What's the best practice when using a copyrighted file for GPT?

I am working with an author to build a GPT for his book. We are using the copyrighted PDF for the book as the file input to the GPT. The PDF file is normally sold thru the publisher for about $75, so we don’t want users to be able to download the PDF from the GPT. But, it seems this is currently allowed by a GPT user: 😱 Concerns About File Information Extraction from GPTs Uploads - Community - OpenAI Developer Forum. What’s the best practice recommended by OpenAI for this scenario?

1 Like

I haven’t tested, but I don’t think it’s possible to download the PDF?

Note the last bit from the website in question who got the file names…

Thanks @PaulBellow - in parts of the thread I linked to above, the discussion indicates that if one doesn’t have the code interpreter enabled, the user cannot directly download the file (but they can get to pieces of it at a time). For my GPT, the code interpreter is already disabled, but I’m wondering if this is a safe approach in the long run (if OpenAI will stand behind protected the PDF from download).

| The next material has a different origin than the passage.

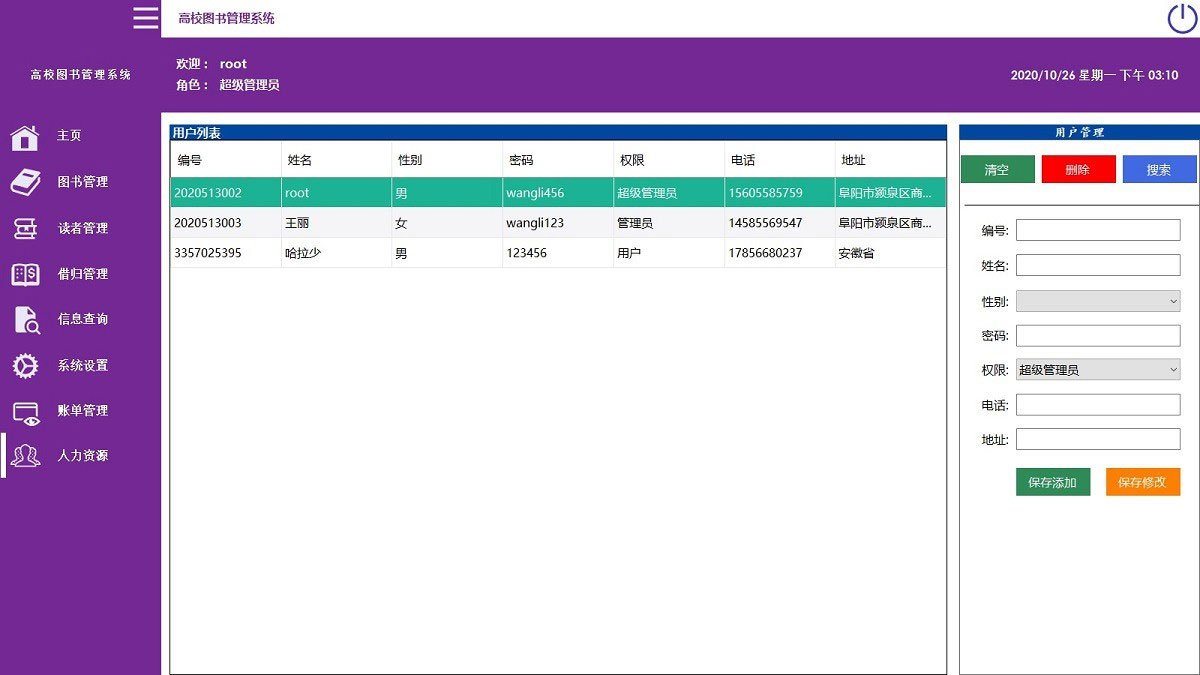
Task: Click the bill management eye icon
Action: 25,412
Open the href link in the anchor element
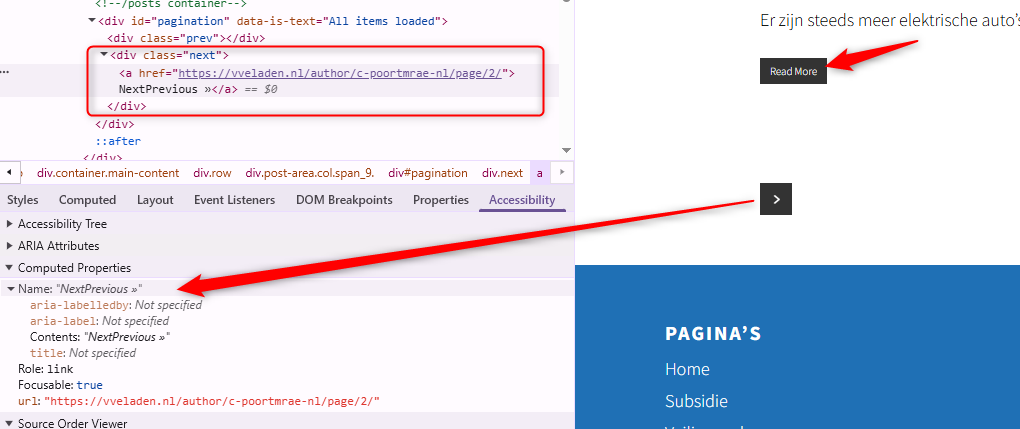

If you upload a file to be used as reference for a Custom GPT you should assume that someone will be able to either,

A. Download the file, or
B. Extract the entire text of the file verbatim

This may change in the future, but right now that is the only guidance anyone can really give.

You simply aren’t able to give access to the text via the GPT while simultaneously restricting access to the text.

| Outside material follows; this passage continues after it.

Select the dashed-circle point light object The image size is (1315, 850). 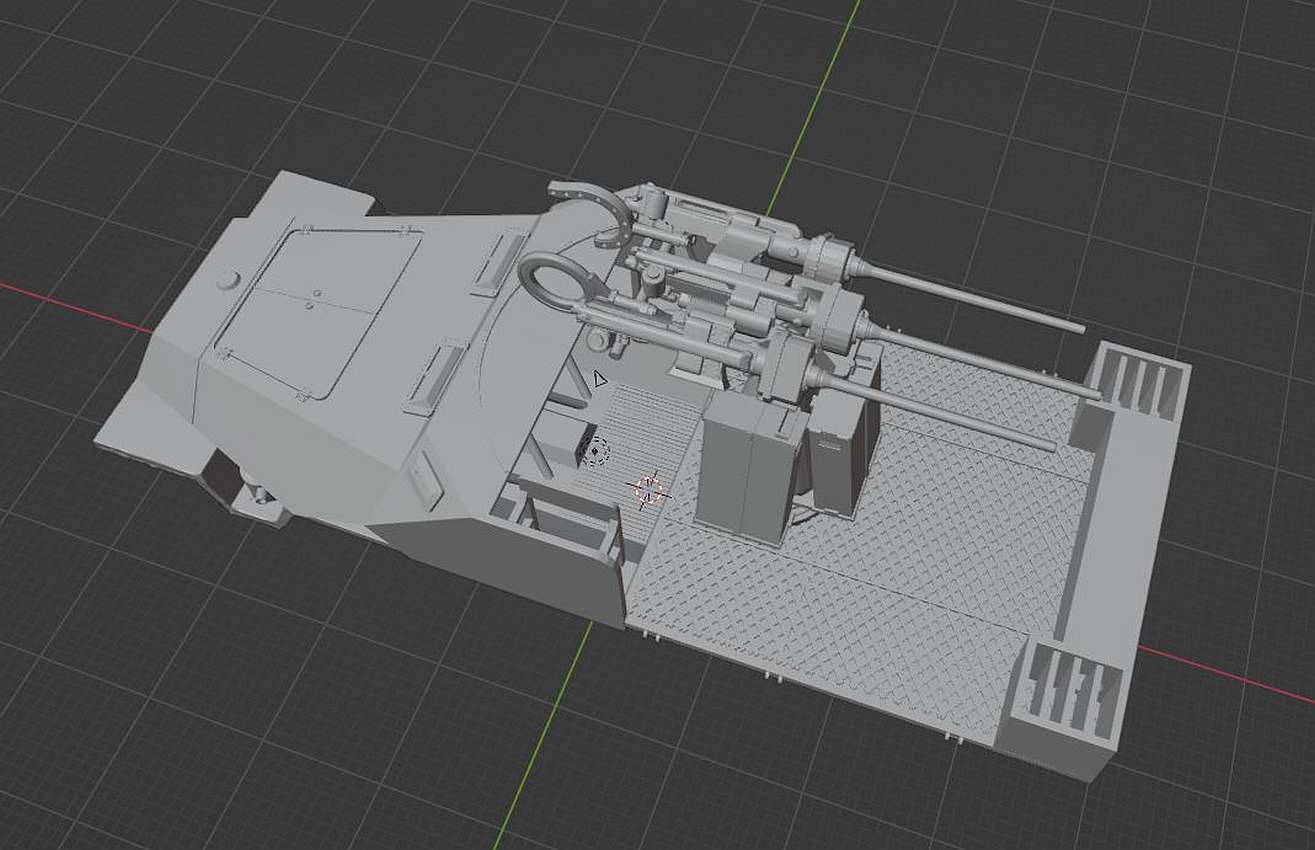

If it’s information you want to give the user access to and you give the user access, the user will be able to access it.

There may be ways to make it more challenging but that will likely only have two outcomes, neither of which you want,

  1. A generally worse experience for your users as the GPT dances around trying to avoid giving them too much information.
  2. You create a game you can’t win with a subset of users motivated and skilled at breaking such protections.

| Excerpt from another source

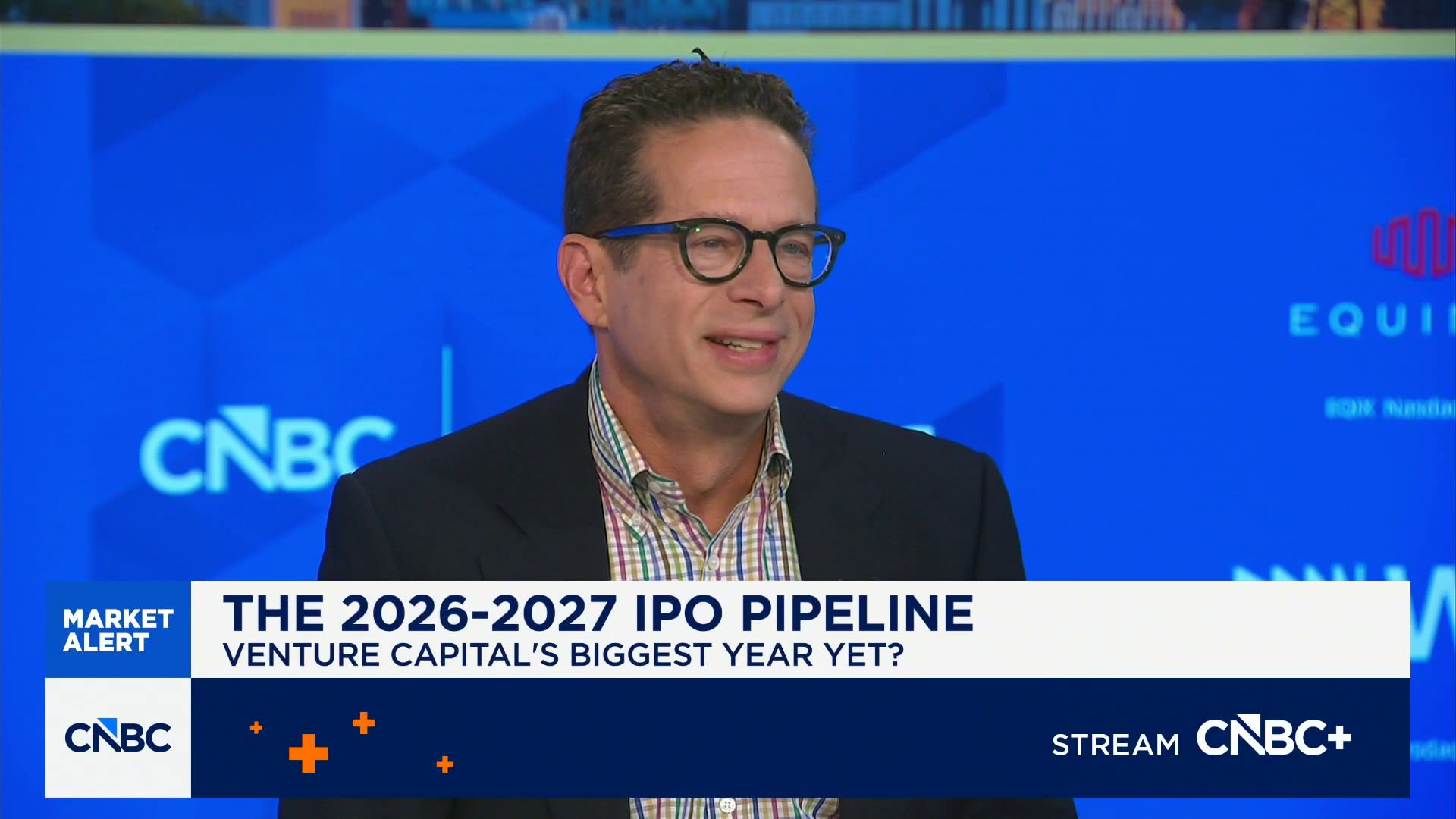Click the top orange plus sign
Image resolution: width=1456 pixels, height=819 pixels.
pos(364,723)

Maybe make your own custom bot and only give access to those who pay the $75 for the PDF… and a watered down version for the Custom GPT?

That’s a thought, but the downsides of a custom bot as I see it:

  • I have to develop/maintain/host it
  • I have to use my own API key
  • I don’t think any users will want to pay $75 up-front

Can you elaborate on your idea of a watered down version for the Custom GPT?


I was just thinking maybe have GPT-4 summarize the main points - just a tease / example of what they’ll get with the full $75…

Is the PDF not worth $75?

1 Like

So is it okay to upload copyrighted content to GPTs? (I would argue that it is fine, especially for non-fiction).
Does the “copyright shield” apply?

I am doing this as well (for Marc Randolph, author of “That Will Never Work”).

I’ve been testing over several weeks, indeed it was possible around November when the platform launched to download and access files from the Knowledge dataset.

However, in recent weeks this seems to have been stopped. The GPT will no longer print out long passages from the book, and definitely doesn’t let you download the file. However, we’ve seen people jailbreak Chat/GPT before with tricks like being polite and persistent, and if it’s changed in one direction it’s possible it could change back, but for now I think you’re safe.

Hope that helps!


Are you worried about 75 being stolen in the store? By stuffing the whole book I think you'd be better off worrying about who's picking up when it's on the bestseller list. Stuffing an entire book with files isn't a good idea. If you don't put a label saying it's a 75 file when it’s in the store. No one would be willing to spend money to steal GPT Stroe’s data without knowing what they’ll get.


I’m not worried about people stealing uploaded documents.
My thinking is as follows:
Facts cannot be copyright protected, original work can be.
For example, if someone writes a book about Napoleon Bonaparte it will contain a lot of historical facts like the Battle of Waterloo was on June 18, 1815.
Let’s say I build a Napoleon GPT, it can use these facts, no problem.
I can read the book on Napoleon, take notes, upload these notes to Napoleon GPT… no problem.
Can I upload the original book? - so I don’t have to take notes…
I mean, it’s all in the background, hidden from users.
What do you think? what is the consensus?
Is there a difference if this is a private or a public GPT?

I don’t care much about rights. I am a person born in a country where the personal information of 10 million people has been leaked from the government. There is no longer anything to worry about regarding personal information. But maybe I have enough justice for AI. I chose to buy the book. Then tell the seller that it is used with AI. It is my right in this matter to choose to purchase data to use with support tools. In the future, if anyone chooses to be nonsense about anti AI, it would be better to write it clearly on the cover. If it will help

But using the entire file in the format received It would be an ineffective action. Creating guidelines for the AI to know what it needs to do with the file It helped a lot. In addition, cutting out unnecessary content helps AI to access documents more per load.